A mãe do rapaz, Maria Alves, 53 anos, conta que, durante os primeiros 19 meses de vida, o rapaz esteve internado. Os dois passaram anos em ambiente hospitalar. A dona de casa e artesã ressalta que o serviço da Secretaria de Saúde melhorou a qualidade de vida dela e do filho: “Quando ele passou a receber a assistência em casa, ele foi internado só uma vez”.
Outro destaque da Assistência Domiciliar é capacitar as famílias, ou seja, ensinar cuidados básicos para prestar essa assistência. “É uma situação diferente de um hospital em que há uma equipe médica 24 horas por dia”, destaca a médica Ana Sola.
Os familiares têm o contato do médico para emergência, mas aprendem também a manipular os medicamentos, a fazer exercícios de fisioterapia passados por um profissional, como reconhecer se o parente está com dor, técnicas de higiene bucal. “A família não tem instrução de remédio, mas a gente empodera eles, dá para eles a capacidade para assistir seu ente mais querido e mais importante nas últimas horas também”, afirma a geriatra.
Como participar
As equipes prestam atendimento médico, de enfermagem, fisioterápico, fonoaudiológico e nutricional a pacientes em internação domiciliar. Para isso, o paciente precisa estar em uma situação que configure a necessidade de cuidados paliativos em casa, como em caso de uma doença que tenha limitado a sua autonomia.

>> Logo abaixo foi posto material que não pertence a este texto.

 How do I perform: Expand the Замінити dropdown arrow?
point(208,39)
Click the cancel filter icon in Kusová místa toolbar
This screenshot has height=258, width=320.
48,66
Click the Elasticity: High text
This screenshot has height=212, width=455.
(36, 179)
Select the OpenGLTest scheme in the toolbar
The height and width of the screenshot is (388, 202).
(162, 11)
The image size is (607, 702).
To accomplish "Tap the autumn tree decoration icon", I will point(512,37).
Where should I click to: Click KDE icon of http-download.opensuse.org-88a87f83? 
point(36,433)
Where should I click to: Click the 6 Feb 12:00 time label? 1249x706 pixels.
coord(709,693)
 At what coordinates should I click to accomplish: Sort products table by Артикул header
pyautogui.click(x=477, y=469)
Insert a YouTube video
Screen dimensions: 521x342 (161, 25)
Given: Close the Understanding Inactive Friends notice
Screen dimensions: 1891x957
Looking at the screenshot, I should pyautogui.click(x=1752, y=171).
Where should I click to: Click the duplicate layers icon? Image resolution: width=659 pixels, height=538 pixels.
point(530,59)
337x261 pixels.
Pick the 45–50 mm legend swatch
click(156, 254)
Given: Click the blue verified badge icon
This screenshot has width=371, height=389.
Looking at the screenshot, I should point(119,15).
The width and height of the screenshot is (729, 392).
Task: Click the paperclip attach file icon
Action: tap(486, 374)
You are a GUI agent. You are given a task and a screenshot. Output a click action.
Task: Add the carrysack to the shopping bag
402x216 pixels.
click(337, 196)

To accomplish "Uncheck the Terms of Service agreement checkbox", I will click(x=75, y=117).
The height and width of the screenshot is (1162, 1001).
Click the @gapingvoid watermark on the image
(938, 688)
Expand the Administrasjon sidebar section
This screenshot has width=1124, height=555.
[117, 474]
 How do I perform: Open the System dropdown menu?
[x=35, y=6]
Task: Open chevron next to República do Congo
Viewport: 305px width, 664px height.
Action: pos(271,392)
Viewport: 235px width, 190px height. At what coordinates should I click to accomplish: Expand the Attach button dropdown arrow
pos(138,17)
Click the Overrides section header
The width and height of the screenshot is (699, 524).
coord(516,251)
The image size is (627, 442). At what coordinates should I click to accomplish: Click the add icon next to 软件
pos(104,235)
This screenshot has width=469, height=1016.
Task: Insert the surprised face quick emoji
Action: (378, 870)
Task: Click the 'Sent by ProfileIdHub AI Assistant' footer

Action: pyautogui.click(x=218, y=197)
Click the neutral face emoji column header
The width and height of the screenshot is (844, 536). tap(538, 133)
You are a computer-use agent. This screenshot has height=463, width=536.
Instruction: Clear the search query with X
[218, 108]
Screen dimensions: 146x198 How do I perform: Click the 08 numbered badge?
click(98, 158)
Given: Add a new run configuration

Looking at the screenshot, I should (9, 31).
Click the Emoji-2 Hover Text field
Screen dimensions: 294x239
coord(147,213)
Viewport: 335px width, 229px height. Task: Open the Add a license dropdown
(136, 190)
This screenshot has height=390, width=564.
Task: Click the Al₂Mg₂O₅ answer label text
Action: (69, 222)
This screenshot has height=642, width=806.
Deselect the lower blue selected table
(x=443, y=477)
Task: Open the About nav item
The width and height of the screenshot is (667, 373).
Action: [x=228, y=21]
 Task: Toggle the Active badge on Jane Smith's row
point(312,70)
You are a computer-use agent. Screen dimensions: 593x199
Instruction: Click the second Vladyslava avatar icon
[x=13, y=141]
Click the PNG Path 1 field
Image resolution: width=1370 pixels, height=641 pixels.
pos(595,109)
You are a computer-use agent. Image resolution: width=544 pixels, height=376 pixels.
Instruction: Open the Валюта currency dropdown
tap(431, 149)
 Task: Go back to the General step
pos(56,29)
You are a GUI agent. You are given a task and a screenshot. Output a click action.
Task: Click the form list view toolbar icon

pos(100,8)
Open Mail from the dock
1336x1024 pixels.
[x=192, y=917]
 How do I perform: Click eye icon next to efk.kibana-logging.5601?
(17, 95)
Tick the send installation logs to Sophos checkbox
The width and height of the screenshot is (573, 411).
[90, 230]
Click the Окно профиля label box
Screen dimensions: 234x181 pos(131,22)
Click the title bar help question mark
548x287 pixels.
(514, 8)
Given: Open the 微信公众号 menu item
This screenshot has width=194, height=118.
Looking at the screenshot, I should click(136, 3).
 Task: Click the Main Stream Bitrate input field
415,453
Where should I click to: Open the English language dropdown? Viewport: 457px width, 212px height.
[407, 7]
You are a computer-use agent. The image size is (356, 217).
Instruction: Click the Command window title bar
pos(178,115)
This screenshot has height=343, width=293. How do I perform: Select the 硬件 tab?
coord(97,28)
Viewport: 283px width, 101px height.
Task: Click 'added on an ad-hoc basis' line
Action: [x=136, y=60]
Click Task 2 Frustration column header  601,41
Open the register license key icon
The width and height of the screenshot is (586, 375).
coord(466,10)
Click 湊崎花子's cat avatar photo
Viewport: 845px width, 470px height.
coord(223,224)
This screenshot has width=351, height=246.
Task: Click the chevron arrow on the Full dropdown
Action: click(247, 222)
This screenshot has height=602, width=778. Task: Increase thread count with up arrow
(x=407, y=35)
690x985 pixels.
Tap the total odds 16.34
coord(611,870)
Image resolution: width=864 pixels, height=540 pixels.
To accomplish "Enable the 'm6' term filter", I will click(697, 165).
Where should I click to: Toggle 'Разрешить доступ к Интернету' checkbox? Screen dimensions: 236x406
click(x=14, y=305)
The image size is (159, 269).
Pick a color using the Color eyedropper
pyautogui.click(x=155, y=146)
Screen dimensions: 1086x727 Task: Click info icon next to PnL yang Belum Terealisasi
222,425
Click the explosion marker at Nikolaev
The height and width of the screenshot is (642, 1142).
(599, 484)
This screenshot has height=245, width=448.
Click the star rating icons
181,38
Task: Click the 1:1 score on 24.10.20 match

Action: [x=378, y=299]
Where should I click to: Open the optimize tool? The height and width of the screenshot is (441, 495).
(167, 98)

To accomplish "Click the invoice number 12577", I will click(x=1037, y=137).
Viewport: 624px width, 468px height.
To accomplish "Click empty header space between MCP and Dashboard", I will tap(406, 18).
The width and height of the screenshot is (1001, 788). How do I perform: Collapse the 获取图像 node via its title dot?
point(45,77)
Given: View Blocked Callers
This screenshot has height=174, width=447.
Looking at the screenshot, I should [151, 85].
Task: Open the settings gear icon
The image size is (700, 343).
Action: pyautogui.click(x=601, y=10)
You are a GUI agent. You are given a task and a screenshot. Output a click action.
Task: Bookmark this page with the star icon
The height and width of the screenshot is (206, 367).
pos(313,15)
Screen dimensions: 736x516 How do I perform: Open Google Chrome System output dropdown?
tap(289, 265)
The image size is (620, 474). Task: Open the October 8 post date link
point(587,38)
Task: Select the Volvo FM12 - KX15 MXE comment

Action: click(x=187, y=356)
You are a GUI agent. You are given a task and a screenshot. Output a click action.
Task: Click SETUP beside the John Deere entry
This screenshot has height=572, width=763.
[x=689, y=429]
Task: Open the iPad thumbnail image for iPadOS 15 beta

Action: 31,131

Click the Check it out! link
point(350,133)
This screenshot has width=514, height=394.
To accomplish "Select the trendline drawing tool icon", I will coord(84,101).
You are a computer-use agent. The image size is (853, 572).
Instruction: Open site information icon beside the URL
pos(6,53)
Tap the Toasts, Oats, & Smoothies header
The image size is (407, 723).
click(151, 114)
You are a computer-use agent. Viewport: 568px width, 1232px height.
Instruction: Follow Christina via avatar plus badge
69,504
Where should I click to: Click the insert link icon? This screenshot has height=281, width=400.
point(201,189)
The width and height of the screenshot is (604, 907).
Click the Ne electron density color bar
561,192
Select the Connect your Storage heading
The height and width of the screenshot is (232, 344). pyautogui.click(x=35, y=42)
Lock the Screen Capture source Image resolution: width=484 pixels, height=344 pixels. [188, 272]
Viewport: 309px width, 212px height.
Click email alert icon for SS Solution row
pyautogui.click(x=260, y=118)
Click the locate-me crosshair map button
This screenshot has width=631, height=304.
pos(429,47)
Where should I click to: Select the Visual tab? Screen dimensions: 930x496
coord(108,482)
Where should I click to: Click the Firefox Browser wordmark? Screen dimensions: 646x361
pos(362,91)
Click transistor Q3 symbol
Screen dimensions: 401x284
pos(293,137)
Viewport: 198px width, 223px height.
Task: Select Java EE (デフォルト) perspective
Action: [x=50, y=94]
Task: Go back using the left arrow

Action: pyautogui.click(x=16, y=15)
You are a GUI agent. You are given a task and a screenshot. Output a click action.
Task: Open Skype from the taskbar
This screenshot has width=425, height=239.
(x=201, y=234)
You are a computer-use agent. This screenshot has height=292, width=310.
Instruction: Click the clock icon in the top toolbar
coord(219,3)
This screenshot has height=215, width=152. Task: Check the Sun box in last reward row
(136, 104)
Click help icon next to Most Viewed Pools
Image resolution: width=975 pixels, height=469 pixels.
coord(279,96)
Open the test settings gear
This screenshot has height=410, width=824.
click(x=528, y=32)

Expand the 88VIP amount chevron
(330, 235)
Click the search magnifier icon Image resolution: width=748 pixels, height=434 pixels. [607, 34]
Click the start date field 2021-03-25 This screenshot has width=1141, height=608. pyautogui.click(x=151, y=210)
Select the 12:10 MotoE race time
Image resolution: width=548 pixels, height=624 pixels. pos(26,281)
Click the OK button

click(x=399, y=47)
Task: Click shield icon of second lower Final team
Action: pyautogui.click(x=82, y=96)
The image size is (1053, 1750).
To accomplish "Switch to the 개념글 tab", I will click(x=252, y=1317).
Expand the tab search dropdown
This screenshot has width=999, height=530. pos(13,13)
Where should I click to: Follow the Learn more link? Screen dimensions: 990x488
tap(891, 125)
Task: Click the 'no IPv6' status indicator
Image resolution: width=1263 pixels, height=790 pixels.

O paciente pode ser encaminhado por uma unidade básica de saúde (UBS) ou pela gestão de leitos (pacientes internados). É necessário que o encaminhamento profissional preencha um formulário com a solicitação. Esse documento passa por avaliação do setor. Caso o paciente se enquadre, o prontuário é aberto e as visitas são agendadas para definir a linha de tratamento e um cronograma das visitas dos profissionais da saúde.
Em média, a resposta da Atenção Domiciliar ocorre em 24 horas para pacientes internados e em 48 horas para pacientes encaminhados pela Atenção Básica.